# local guy in top 6 of the bfl



## mikeshookset (Feb 28, 2005)

i see wayne patterson is sitting in 6th place 25 points from the leader with 2 more events to go. go gete em wayne.:B


----------



## RANGER 422 (Jul 6, 2005)

Looks like he is tied for 6th with only 25 points out of the top. 200 points per tournament means the 25 is not much, anything can happen. The BFL has 3 tournaments left so he is sure to get to the regionals. Good job Wayne, clean house at Maysville.


----------



## williamonica0214 (Aug 1, 2006)

Congrats wayne way to go . Thanks for letting me be your travel and pre-fish partner


----------



## Wayne Paterson (Jul 10, 2005)

Thanks for the kind words, I still have three left so the bottom could fall out on me in points. The BFL is run by some good people and they try hard to make everything good for the fishermen. Finished 26 at Indian and 20th at Tanners and that gave me enough points to be in the top 10 for the Buckeye division. Need to be in the top 40 to get to the Regionals at Ky Lake in Oct. Thanks again for the support, Wayne


----------



## Fish4Fun (Apr 6, 2004)

Way to go Wayne. I fished the first two tournaments as a non boater and i tell ya it was tough. Tanners kicked my but thats for sure. I managed to catch fish the day of the tournament but all short.


----------



## Wayne Paterson (Jul 10, 2005)

Jerry: You will be ok, all you have to to is catch a fish at Maysville and you will jump back up in the points, are you fishing the remainder of the tournaments?
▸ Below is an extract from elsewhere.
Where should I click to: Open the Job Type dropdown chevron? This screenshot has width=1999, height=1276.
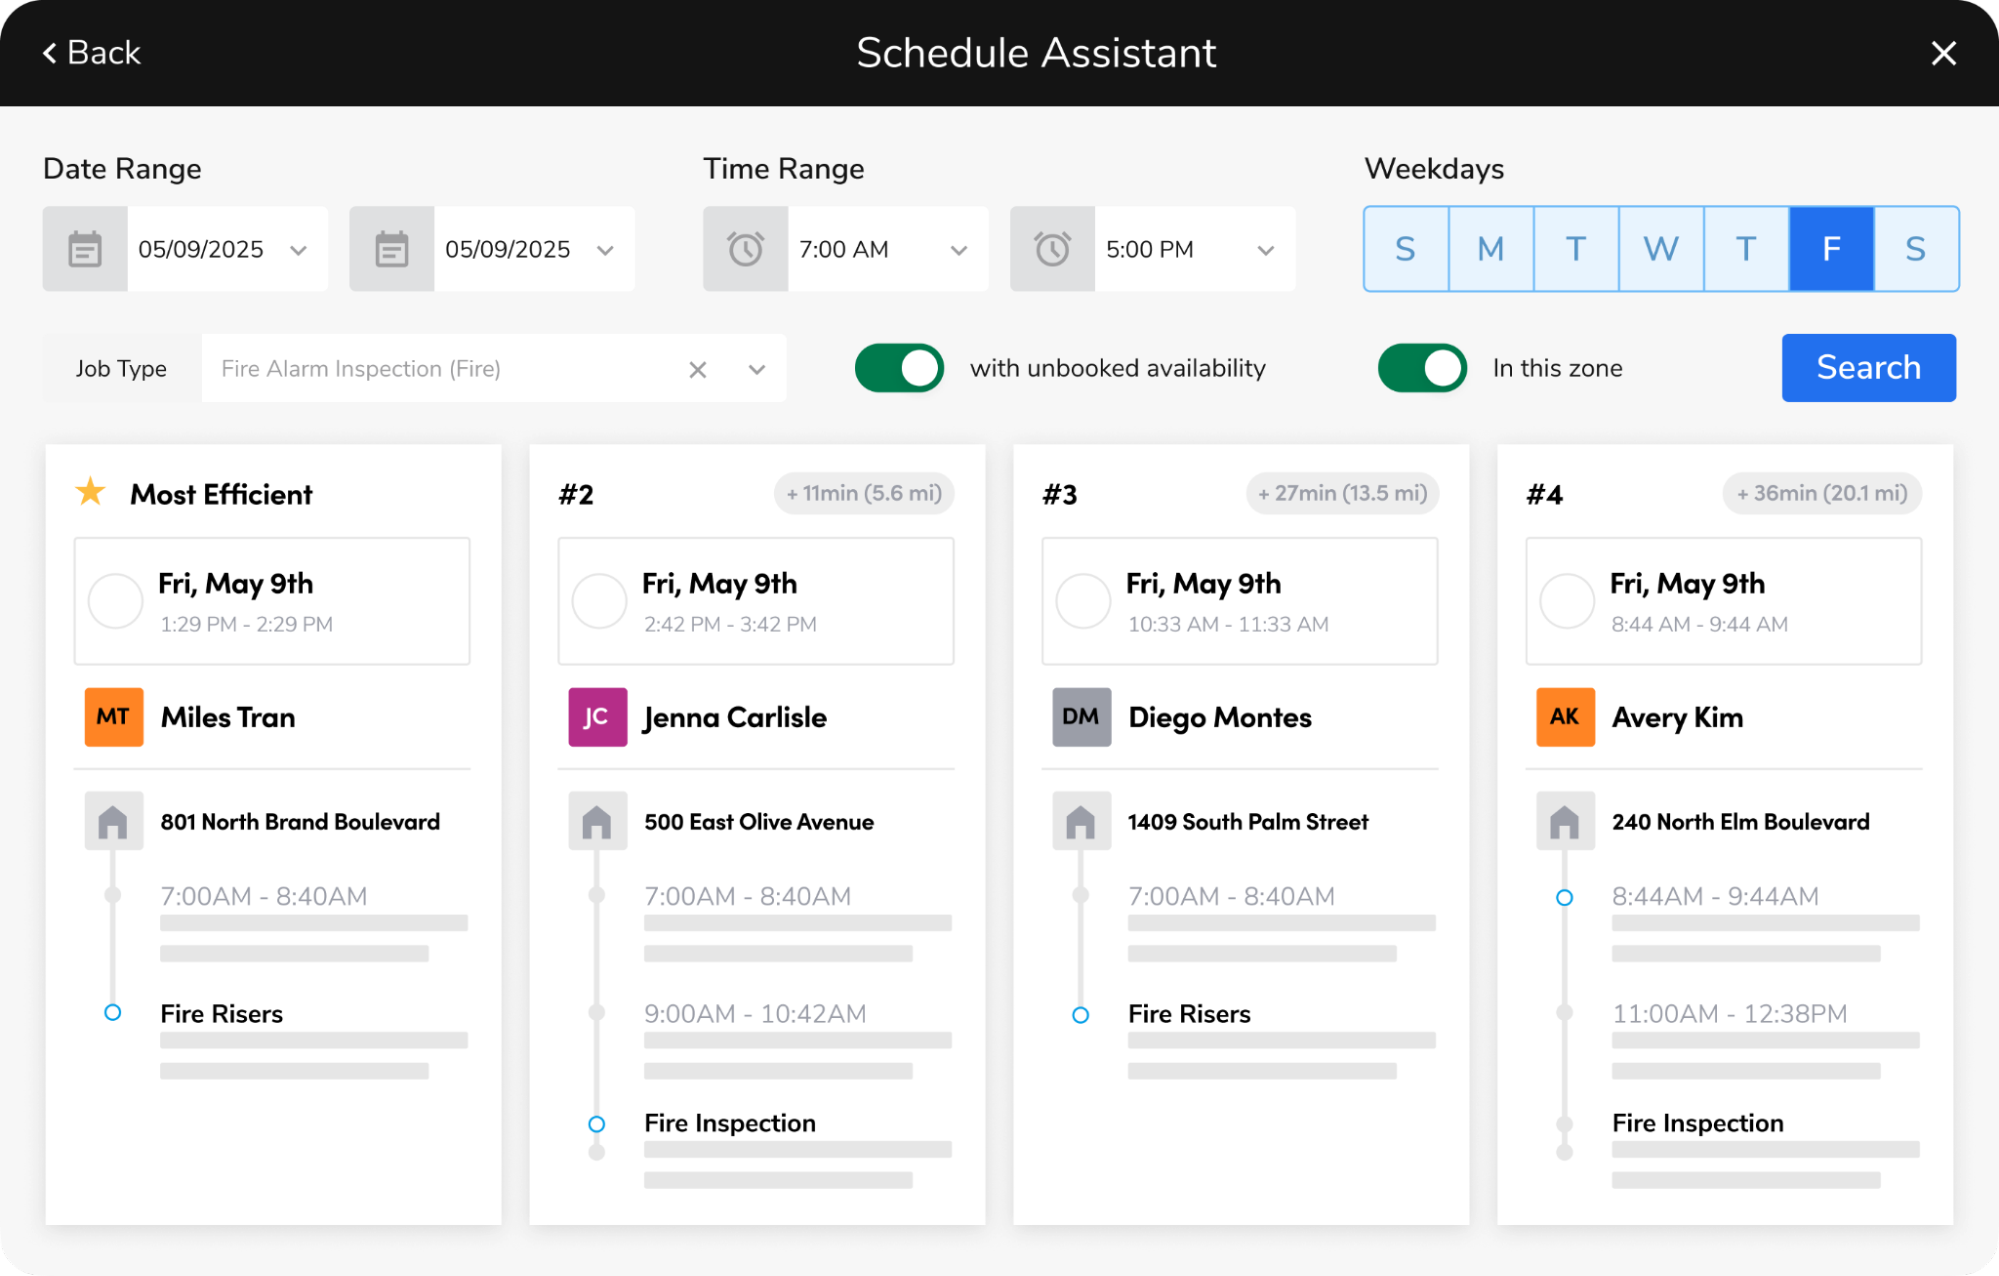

Get a fish at maysville and a limit on Erie and you should make the top 40 for Ky Lake. Wayne


----------



## Rainer Wolf (Apr 11, 2004)

Buddy of mine, Brandon Estep, fished that circuit before, but i don't know if he is this season...way to go Wayne, best wishes.


----------



## lakeslouie (Jan 11, 2006)

good job! Hope the pattern helped! Louie


----------



## Wayne Paterson (Jul 10, 2005)

Thanks Louie, never had a chance to try that bait, Had none with me and Bass Pro in Cinn. didnt sell them, The creeks were full of new shad hatch and fished most of them in practice with not much going so I stuck with the main river on tournament day with a spinnerbait and lucked into my fish. Leavin for the same area on Wed, just the next pool up in Maysville and did get my hands on that color bait, will give it a try, thanks for the tip, Wayne


----------